Текст для чтения
Романтические мотивы в поэзии Н. С. ГумилеваРефераты >> Литература : русская >> Романтические мотивы в поэзии Н. С. Гумилева
Мифологических Кухулин, исторический Помпей, Синдбад-Мореход, Фея Маб, Люцифер, Змей, рыцари, принцессы, императоры, жрецы, пираты и, естественно, конквистадоры заполнили собой страницы сборника.
Детский страх. Олицетворенный в злом зверьке («Крыса»), Медведица-ночь, убегающая от преследования («В небесах»), нежная и бледная гостья в пепельной одежде («Смерть»), красавица, заблудившаяся в лесу («Принцесса»), бледный рыцарь, проскакавший на вороном коне («Влюбленная в дьявола»), юный маг и царица беззаконий («Заклинание»), удивительные животные («Гиена», «Ящер», «Носорог»), – трудно перечислить оживленные и преображенные фантазией Гумилева эмоции, понятия, символы и образы, возникшие на страницах этой книги. Здесь и веяния потустороннего мира («Пещера сна», «За гробом»), и кошмарные видения («Ужас»), экзотические образы («Невеста льва»), кровавые забавы («Игры»).
Картинно обставлен уход из жизни («Самоубийства»), романтична история жены могучего вождя, полюбившей европейца («Озеро Чад»), эффектны исторические сцены («Основатели», «Каракалла», «Помпей у пиратов»). Стихи эти – ответ на потребность человека в необычайном, не здешнем, уводящем от серой скуки повседневности.
Сегодня, я вижу, особенно грустен твой взгляд
И руки особенно тонки, колени обняв.
Послушай: далеко, далеко, на озере Чад
Изысканный бродит жираф.
Ему грациозная стройность и нега дана,
И шкуру его украшает волшебный узор,
С которым равняться осмелится только Луна,
Дробясь и качаясь на влаге широких озер.
Вдали он подобен цветным парусам корабля,
И бег его плавен, как радостный птичий полет.
Я знаю, что много чудесного видит Земля,
Когда на закате он прячется в мраморный грот.
Я знаю веселые сказки таинственных стран
Про горную деву, про страсть молодого вождя,
Но ты слишком долго вдыхала тяжелый туман,
Ты верить не хочешь во что-нибудь, кроме дождя.
И как я тебе расскажу про тропический сад,
Про стройные пальмы, про запах немыслимых трав…
Ты плачешь? Послушай… Далеко, на озере Чад
Изысканный бродит жираф. (98)

Что сделать
1) Ответь на вопросы по отрывку о поэзии Гумилева:
(а) В каком стихотворении бледный рыцарь проскакал на вороном коне?
(б) Какие стихотворения названы эффектными историческими сценами?
(в) Где, по словам стихов в конце отрывка, бродит изысканный жираф?
2) Продолжи отрывок о поэзии Гумилева: напиши то, что идет после последней приведенной строки стихотворения.

Исходные данные
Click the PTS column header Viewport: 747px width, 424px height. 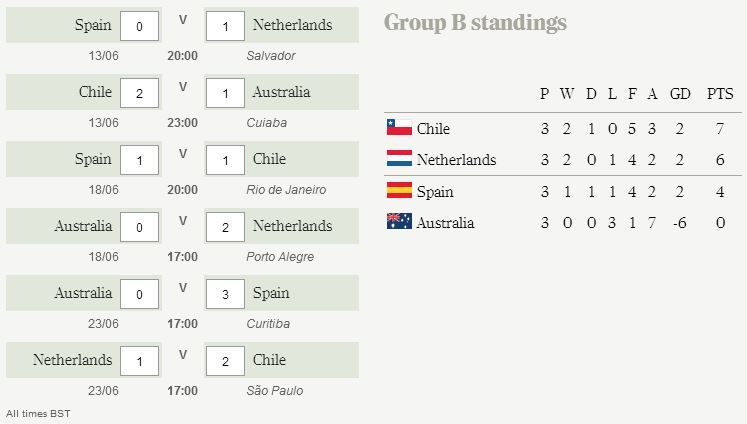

Ответы по заданиям
1)
(а) В стихотворении «Влюбленная в дьявола».
(б) «Основатели», «Каракалла» и «Помпей у пиратов».
(в) Далеко, на озере Чад.

2)
В этом сборнике Гумилев, по мнению критика А. Павловского, медленно сводит «поэзию по золотой лестнице символизма на землю», пытается «насытить слово, уставшее от эфира и иносказаний предметностью, плотью и твердым смыслом».[23] Исследователи отмечали, что поэт говорит о мире «подчеркнуто нереальном», но почему-то воспринимаемом «осязаемым и зримым», что сказочная декоративность стихов ощущается как большая реальность по сравнению с самой действительностью. Новая, «сотворенная» реальность выступает у Гумилева в экзотическом, карнавально-театральном виде («Маскарад», «Сада-Якко»); нарочито красочен, экстравагантен фон (Содом, «Тростники медлительного Нила», Каир, озеро Чад, Древний Рим).
Однако уже здесь некоторые исследователи усматривают формирование «специфического чувства историзма в акмеистической поэтике, характеризующегося личной привязанностью к ценностям иных эпох», воспринимаемых свежо и непосредственно.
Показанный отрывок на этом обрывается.